The complication of the contemporary relationship between China and North Korea is the subject of Jong-Seok Lee’s article. The two nations’ relationship, characterized as an “alliance forged through blood” during the early Cold War era, experienced dramatic twists in the late 1970s through 1990s as China began to pursue “reform and opening-up” and normalized diplomatic relations with the United States, Japan, and South Korea, while North Korea remained largely unchanged and, worse, felt betrayed. But China’s interest in seeking “peace and stability” on the Korean Peninsula compelled it, on the one hand, to maintain “strategic cooperative relations” with North Korea and, on the other, to pursue “denuclearization of the Korean Peninsula.” The two nuclear tests conducted by North Korea, respectively in 2006 and 2009, forced China to support a UN Resolution condemning North Korea’s provocative actions, although China did not actively and consistently participate in the sanctions. Instead, it tried to engage North Korea with increased economic connections in order to secure its stability, which China saw as vital to its own national interests. During the post-2009 years, as Lee indicates, China and North Korea were both caught in a dilemma: distrusting each other while remaining dependent on each other. Strained relations between China and North Korea ironically rendered the international sanctions useless and forced the West and South Korea to modify their respective policies toward North Korea.

In our Forum, Hanchao Lu shares with us his very rich and spirited conversation with Professor Perry Link, a legendary China scholar who is also an American participant in modern Chinese history. The conversation contains many rarely known anecdotal details for such historical events as June 4, 1989 and the publication of the Tiananmen Papers, which many China scholars may find valuable and fascinating.

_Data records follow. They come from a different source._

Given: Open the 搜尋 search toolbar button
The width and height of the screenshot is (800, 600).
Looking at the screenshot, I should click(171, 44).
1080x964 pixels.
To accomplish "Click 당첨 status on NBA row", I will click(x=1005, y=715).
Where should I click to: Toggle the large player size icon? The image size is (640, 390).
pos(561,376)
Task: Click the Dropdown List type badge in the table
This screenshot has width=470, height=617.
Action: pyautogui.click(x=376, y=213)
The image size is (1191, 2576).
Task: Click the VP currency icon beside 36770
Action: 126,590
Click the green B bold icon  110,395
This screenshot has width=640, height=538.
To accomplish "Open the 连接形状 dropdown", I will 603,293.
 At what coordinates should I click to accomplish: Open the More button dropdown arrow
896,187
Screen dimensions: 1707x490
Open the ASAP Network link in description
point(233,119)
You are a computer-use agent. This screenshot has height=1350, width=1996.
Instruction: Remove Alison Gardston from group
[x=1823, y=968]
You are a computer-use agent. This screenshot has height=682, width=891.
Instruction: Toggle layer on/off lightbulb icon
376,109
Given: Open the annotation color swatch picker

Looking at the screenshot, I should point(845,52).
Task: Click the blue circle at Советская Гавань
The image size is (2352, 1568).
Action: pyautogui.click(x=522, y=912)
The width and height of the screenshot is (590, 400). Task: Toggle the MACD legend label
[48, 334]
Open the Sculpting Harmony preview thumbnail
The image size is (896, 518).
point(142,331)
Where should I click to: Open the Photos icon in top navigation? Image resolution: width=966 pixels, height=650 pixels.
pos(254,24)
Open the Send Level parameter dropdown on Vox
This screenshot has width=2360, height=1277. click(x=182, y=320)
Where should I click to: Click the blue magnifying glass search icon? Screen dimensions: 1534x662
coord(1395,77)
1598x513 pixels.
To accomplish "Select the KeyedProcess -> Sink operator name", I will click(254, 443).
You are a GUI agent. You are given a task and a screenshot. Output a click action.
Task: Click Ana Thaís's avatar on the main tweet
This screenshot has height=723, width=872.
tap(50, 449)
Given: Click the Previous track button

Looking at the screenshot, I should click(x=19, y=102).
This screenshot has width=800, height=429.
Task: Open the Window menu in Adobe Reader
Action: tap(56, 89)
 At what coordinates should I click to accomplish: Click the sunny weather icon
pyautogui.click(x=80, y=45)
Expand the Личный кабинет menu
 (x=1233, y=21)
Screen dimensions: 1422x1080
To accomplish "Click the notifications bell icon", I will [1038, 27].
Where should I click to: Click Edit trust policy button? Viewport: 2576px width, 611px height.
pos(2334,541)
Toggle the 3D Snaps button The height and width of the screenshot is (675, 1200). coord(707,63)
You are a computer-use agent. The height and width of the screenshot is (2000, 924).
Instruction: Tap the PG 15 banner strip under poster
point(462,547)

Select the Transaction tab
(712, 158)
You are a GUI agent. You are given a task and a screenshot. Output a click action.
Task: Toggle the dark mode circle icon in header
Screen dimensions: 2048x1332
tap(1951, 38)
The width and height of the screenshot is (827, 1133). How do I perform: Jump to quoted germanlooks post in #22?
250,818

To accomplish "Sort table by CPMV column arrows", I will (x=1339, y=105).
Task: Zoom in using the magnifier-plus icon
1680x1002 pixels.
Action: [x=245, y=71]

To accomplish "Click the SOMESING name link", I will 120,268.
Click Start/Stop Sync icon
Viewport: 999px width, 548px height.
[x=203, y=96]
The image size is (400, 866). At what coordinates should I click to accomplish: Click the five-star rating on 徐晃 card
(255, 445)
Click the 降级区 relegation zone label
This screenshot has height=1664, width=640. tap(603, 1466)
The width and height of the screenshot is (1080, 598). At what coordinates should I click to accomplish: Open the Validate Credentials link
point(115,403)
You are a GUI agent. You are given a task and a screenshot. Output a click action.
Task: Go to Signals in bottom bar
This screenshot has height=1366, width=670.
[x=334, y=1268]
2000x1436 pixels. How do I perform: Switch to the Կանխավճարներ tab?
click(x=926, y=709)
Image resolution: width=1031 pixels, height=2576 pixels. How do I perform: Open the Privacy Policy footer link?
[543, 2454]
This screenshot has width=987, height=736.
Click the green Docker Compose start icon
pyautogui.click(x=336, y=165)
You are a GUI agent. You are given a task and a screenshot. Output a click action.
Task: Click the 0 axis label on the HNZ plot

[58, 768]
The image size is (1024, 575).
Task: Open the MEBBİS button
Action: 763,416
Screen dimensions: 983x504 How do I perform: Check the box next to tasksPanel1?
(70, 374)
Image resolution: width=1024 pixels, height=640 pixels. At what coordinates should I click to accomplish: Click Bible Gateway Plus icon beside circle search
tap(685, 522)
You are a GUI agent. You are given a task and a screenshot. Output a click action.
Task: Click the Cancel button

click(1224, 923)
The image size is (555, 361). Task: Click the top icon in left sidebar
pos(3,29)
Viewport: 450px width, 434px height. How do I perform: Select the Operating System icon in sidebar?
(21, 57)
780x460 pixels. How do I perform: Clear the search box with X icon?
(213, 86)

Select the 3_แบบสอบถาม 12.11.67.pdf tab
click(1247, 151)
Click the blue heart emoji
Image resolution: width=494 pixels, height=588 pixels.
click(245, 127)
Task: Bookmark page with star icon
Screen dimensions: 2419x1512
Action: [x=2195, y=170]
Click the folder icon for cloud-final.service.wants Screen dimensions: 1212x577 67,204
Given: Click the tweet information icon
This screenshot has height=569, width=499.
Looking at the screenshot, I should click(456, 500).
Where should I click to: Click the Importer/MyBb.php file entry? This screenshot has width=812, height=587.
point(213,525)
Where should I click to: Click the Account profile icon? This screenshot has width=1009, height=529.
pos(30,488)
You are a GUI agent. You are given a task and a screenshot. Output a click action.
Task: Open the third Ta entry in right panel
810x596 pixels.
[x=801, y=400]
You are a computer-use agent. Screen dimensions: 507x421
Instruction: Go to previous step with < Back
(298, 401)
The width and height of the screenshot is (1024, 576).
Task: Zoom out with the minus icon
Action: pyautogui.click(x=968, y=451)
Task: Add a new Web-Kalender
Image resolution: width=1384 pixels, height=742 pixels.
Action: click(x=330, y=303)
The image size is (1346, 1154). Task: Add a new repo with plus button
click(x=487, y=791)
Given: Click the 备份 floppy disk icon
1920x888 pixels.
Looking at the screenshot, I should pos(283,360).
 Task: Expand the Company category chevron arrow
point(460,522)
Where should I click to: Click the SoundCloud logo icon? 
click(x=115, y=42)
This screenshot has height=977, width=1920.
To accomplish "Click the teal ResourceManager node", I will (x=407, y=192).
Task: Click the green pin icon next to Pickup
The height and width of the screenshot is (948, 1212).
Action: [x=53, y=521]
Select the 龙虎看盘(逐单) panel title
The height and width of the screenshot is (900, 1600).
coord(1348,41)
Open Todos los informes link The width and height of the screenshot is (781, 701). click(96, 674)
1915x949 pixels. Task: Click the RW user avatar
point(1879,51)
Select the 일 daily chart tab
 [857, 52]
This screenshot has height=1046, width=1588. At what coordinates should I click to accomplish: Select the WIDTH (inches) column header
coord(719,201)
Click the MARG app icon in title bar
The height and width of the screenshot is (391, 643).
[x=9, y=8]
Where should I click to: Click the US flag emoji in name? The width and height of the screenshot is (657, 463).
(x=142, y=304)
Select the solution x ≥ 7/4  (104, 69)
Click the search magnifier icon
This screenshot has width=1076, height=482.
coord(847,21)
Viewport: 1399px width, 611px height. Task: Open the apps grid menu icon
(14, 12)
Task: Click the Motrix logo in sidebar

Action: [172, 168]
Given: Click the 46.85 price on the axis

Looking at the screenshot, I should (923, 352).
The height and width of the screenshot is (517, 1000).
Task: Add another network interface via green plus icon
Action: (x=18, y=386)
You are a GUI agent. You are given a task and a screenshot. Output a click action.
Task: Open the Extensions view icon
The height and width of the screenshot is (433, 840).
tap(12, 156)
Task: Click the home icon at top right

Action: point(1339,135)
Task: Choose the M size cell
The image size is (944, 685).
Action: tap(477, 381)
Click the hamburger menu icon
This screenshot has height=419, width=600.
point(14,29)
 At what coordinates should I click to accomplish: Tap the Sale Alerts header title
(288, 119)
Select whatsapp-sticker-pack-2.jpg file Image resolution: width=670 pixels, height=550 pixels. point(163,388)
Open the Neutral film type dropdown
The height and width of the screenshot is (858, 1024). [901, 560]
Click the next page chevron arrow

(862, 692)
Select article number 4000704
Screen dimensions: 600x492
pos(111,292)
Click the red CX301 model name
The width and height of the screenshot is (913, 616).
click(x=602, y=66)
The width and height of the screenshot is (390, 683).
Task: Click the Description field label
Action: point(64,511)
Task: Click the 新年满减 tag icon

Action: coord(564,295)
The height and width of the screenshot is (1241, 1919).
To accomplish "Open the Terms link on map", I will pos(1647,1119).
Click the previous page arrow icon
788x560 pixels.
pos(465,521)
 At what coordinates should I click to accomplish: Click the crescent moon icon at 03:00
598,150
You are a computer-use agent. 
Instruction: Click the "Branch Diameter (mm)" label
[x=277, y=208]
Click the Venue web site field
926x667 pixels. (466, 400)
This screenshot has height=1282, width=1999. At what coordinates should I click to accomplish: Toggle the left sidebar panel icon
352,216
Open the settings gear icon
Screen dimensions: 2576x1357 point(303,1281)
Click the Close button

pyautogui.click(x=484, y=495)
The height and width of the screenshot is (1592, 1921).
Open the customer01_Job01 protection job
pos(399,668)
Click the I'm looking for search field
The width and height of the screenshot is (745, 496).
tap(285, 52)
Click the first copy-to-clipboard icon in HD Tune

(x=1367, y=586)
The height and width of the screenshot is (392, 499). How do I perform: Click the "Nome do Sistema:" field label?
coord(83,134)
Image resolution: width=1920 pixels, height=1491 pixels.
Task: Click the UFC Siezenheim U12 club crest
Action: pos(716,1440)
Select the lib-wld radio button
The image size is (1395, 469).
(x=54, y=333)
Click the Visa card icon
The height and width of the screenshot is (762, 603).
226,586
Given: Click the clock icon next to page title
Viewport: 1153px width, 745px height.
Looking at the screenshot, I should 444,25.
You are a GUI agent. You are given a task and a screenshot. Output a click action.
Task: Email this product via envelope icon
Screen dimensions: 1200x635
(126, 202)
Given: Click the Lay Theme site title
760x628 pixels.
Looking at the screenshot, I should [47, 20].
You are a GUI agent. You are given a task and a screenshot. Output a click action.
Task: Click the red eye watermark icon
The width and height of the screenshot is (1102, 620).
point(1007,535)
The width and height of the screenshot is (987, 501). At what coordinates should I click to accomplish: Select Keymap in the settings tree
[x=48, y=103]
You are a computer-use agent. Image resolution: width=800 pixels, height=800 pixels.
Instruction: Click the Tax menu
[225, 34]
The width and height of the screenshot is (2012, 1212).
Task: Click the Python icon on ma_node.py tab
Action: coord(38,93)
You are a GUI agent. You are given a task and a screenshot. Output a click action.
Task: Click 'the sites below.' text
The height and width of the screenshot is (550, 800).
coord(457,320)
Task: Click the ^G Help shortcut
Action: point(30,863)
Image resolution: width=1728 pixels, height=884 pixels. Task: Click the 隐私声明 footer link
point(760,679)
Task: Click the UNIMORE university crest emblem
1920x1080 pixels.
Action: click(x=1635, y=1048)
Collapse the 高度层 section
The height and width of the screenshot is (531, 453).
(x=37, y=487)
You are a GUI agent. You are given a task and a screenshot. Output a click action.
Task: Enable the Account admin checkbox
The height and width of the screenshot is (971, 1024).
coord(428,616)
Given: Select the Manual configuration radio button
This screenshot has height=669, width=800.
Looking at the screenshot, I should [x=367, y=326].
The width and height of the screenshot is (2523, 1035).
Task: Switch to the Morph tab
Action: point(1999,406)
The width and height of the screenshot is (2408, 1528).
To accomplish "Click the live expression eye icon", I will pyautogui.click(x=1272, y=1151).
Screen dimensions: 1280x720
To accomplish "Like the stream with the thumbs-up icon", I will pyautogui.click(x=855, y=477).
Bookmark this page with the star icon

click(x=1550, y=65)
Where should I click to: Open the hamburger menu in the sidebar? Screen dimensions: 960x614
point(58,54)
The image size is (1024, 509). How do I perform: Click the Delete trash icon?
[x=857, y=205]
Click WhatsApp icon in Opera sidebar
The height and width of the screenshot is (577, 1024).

Finally, on a both professional and personal note, this issue will conclude my service as the editor-in-chief of The Chinese Historical Review. I was called upon in the spring of 2003 by the Chinese Historians in the United States (CHUS) to “revive” the journal, which was then titled Chinese Historians, never imagining that I would have such a long and profound association with the journal as a person primarily writing outside the field of Chinese history. It has been my privilege and honor to work with Professors Hanchao Lu and Alan Baumler, my two esteemed, talented, and devoted co-editors, who have worked with me, with the first-rate professional integrity and intellectual creativity, for the past twelve years. I want to thank them wholeheartedly and wish them well as they continue to lead the journal to the next stage. I would also like to use this opportunity to thank the journal’s contributors and peer reviewers, the members of the editorial boards, CHUS presidents and officers, various donors and institutional sponsors, including especially my home institution, Indiana University of Pennsylvania and its wonderful History Department, for their trust and generous support, without which I do not think it would even be possible for the three of us to revive the journal, much less to elevate it to the present level.